Ia menjawab "Ya ndak bisa begitu, kan argo nya sudah saya matikan. nanti sampeyan disuruh bayar lima belas ribu lagi, mau ndak?"
Saya kesal sekali mendengar ucapannya. Saya tinggalkan saja supir taksi itu.
Mungkin taksi berwarna oranye ini harus memberikan pelatihan bagaimana servis yang baik untuk pelanggannya.Untuk kejadian seperti ini, saya tidak mungkin merekomendasikan taksi tersebut kepada kenalan atau rekan kerja yang berkunjung ke Surabaya. Berdasarkan pengalaman saya tersebut, mudah-mudahan teman-teman sekalian bisa lebih bijaksana dalam berlaku di "kota orang". Mungkin kita sama-sama berada di negara yang sama, namun untuk peraturan dan budaya tiap kota, tiap daerah, tiap perusahaan berbeda-beda.
Saran saya adalah sbb:
1. Cek peraturan yang terkait dengan produk yang Anda gunakan
2. Tidak semua peraturan berlaku sama untuk jenis perusahaan yang sama
3. Pelajari kebudayaan bagaimana orang-orang di daerah tujuan berlaku, dan tetaplah waspada terhadap keamanan diri sendiri
4. Selalu catat dan informasikan nomor pintu dan nama supir taksi serta nama brand pada kenalan anda, agar apabila terjadi sesuatu hal yang tidak diinginkan, keberadaan anda tetap bisa dilacak
5. Jangan mudah terpancing emosi atau pertanyaan supir taksi yang menjebak, seperti "Mau lewat mana?" atau "Memang bisa ya kalau lewat jalan A/B/C?" karena pertanyaan-pertanyaan seperti itu terkadang menjebak. Bisa saja supir tersebut mau mengecek apakah anda tau jalan atau tidak, akibatnya, kita bisa diajak berputar-putar saja untuk menambah argo taksi.

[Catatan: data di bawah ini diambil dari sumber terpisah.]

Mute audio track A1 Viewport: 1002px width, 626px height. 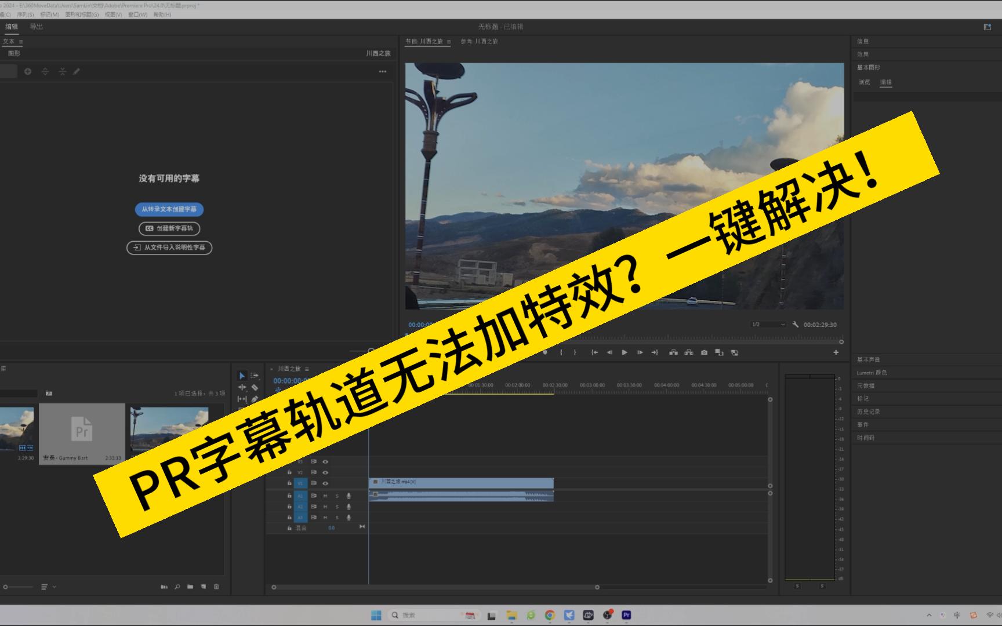pyautogui.click(x=325, y=496)
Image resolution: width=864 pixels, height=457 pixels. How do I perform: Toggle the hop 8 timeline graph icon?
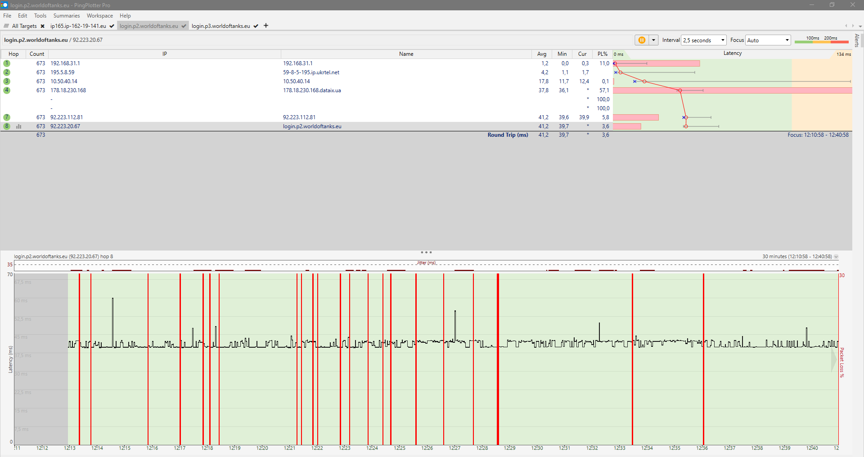19,126
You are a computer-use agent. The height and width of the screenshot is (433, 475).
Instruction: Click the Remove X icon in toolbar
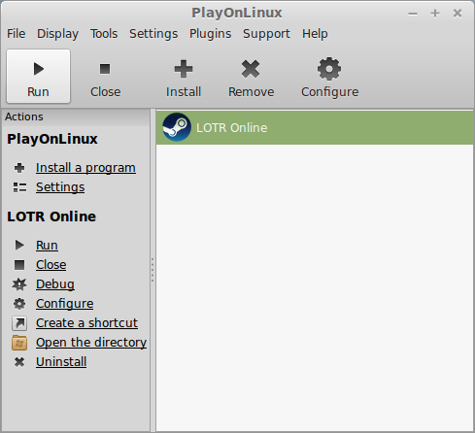(251, 69)
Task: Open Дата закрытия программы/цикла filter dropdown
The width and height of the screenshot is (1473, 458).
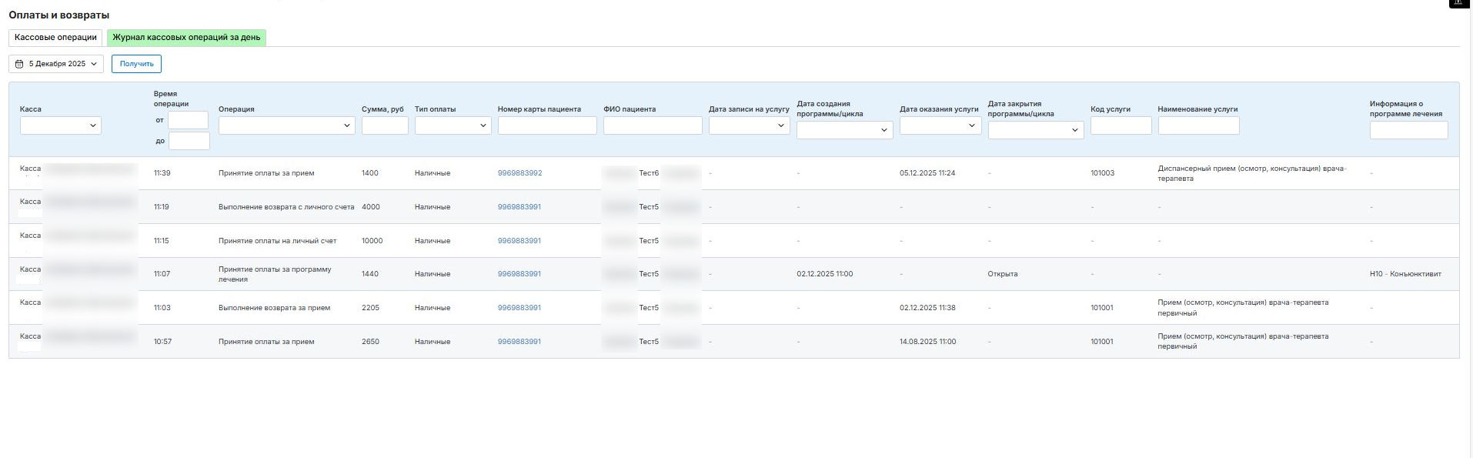Action: 1035,130
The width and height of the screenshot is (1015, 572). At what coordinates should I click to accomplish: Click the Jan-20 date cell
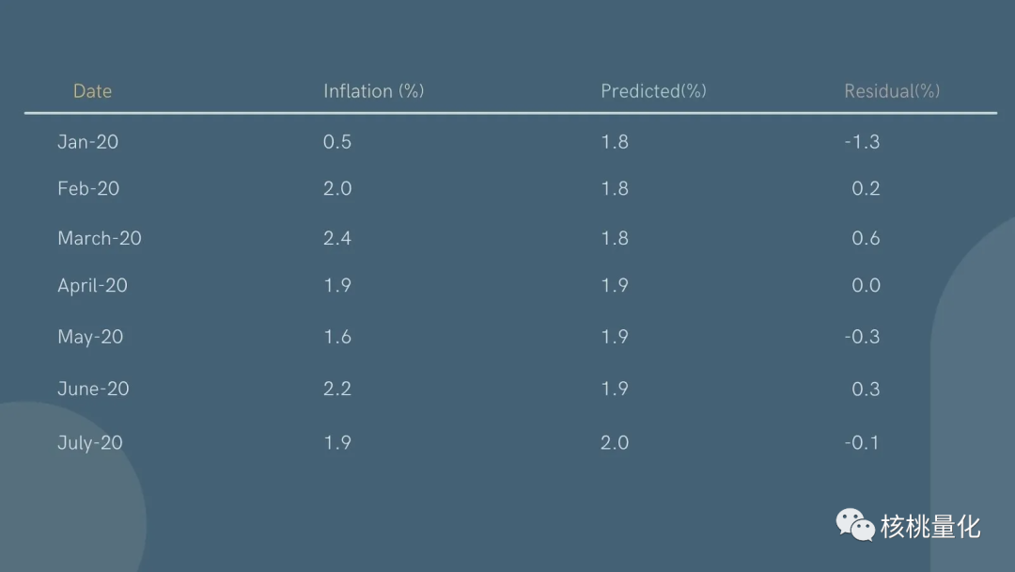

Selain kejadian yang tidak menyenangkan dengan taksi berwarna oranye itu, saya tetap mendapatkan berbagai pengalaman menyenangkan di kota Surabaya ini. Banyak jajanan enak di kota ini. Tahu campur, ote-ote porong, rujak cingur, tahu tek, saya pasti merekomendasikan berbagai wisata kuliner di kota Surabaya kepada kenalan saya.
Enjoy your life, coz it never flat... =)"
*update:
Pihak taksi terkait sudah memberikan penjelasan dan permintaan maaf melalui akun twitternya, akan tetapi teman saya merasa tidak perlu dihubungi, saat saya tanya alasannya, beliau ternyata agak trauma dengan perlakuan supir saat kejadian tersebut berlangsung.
"No offense, serem liat supirnya ngamuk, apologize accepted however... ", Katanya.